One of the biggest and most exciting elements of this E3 was, predictably, Nintendo deigning to toss us the slimmest of scraps.
We devoured it like the hungry dogs we are, with the latest trailer for The Legend of Zelda: Breath of the Wild’s untitled sequel launching a wave of speculation dwarfed only by the sheer size of the excitement for the game.
So it should be, obviously. Breath of the Wild is one of the greatest games ever made, and Zelda is one of the few series’ to ever accomplish releasing industry-shaking titles repeatedly, across multiple generations.
Most exciting, though, is how these second Zelda games tend to go. They’re often unique and experimental, most keenly demonstrated in Majora’s Mask, which takes the characters and elements of Ocarina of Time, warping them to create a twisted and yet completely lovable and different world for you to save. I’m hopeful that Breath of the Wild 2 can accomplish the same.

Extracted material:
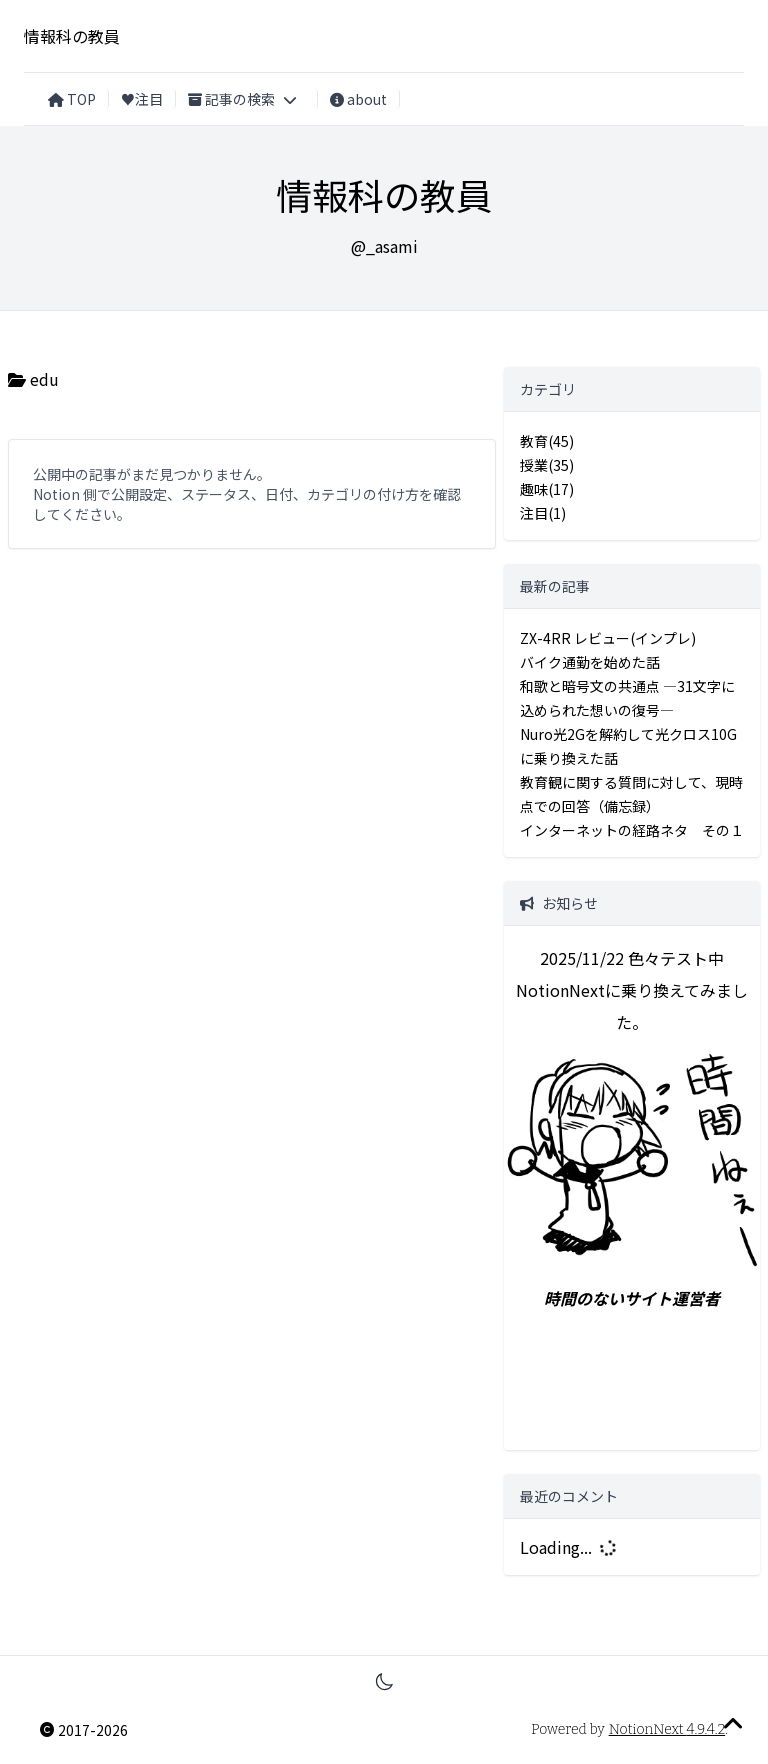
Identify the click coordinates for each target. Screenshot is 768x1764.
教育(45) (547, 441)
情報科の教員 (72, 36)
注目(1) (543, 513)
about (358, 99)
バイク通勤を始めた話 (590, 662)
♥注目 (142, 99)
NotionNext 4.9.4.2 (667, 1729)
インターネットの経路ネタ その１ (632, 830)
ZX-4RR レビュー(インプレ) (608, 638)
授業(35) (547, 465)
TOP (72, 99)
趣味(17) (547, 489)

* * *

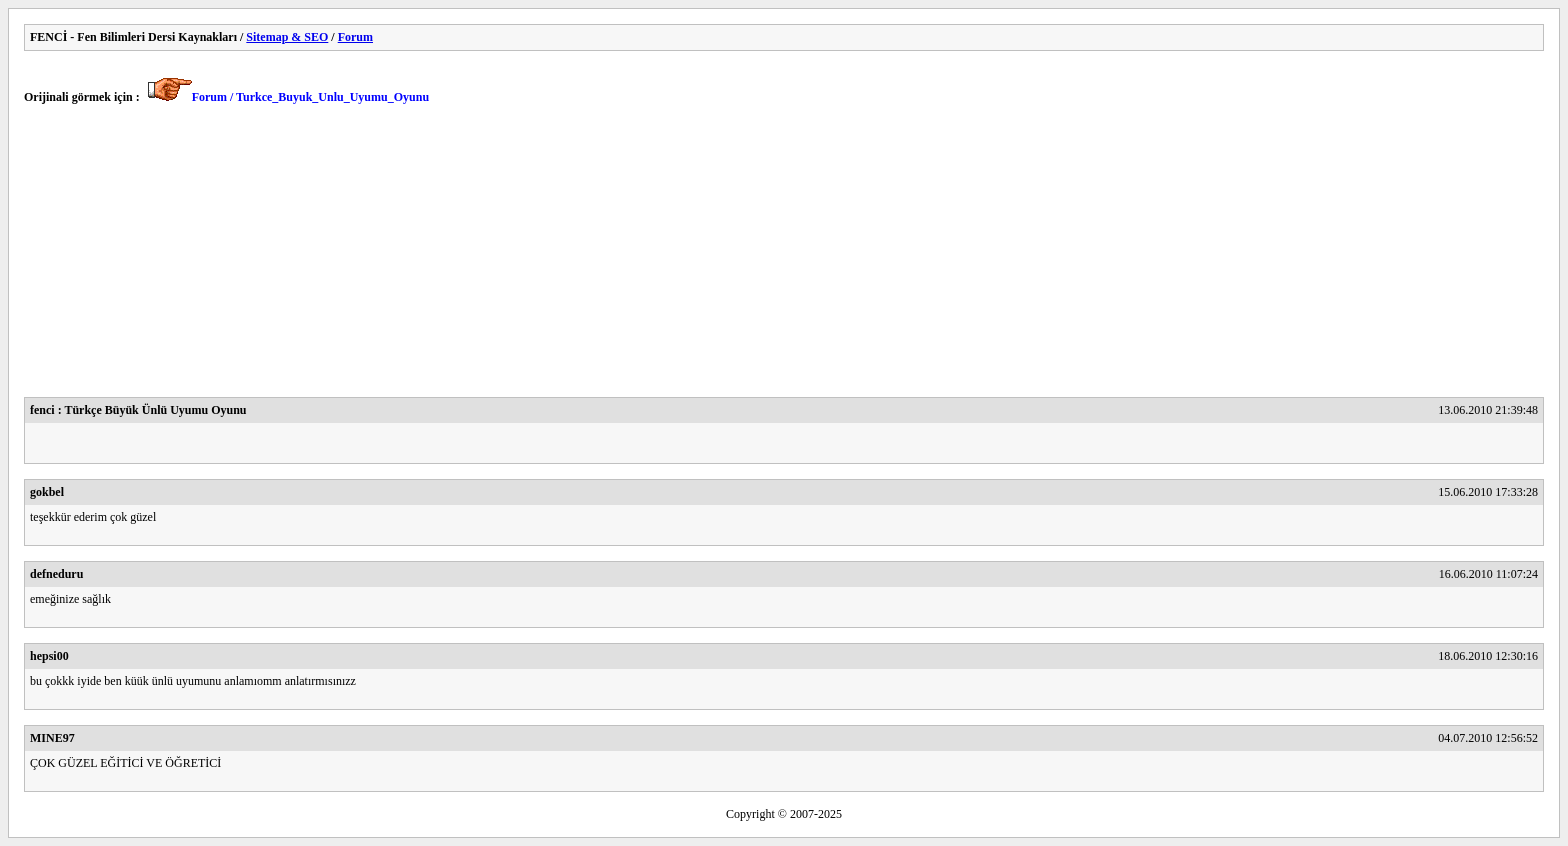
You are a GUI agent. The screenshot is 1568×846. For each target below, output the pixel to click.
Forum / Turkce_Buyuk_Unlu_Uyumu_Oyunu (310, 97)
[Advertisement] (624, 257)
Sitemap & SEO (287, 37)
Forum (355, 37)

To do:
1) Repeat word for word the stretch of the Zelda article from "Most exciting, though, is" through "accomplish the same.".
2) Put this sentence from the Zelda article into Spanish: "Most exciting, though, is how these second Zelda games tend to go."
The entries have nothing to do with the Zelda article.

Solution set:
1)
Most exciting, though, is how these second Zelda games tend to go. They’re often unique and experimental, most keenly demonstrated in Majora’s Mask, which takes the characters and elements of Ocarina of Time, warping them to create a twisted and yet completely lovable and different world for you to save. I’m hopeful that Breath of the Wild 2 can accomplish the same.

2) Lo más emocionante, sin embargo, es cómo suelen resultar estos segundos juegos de Zelda.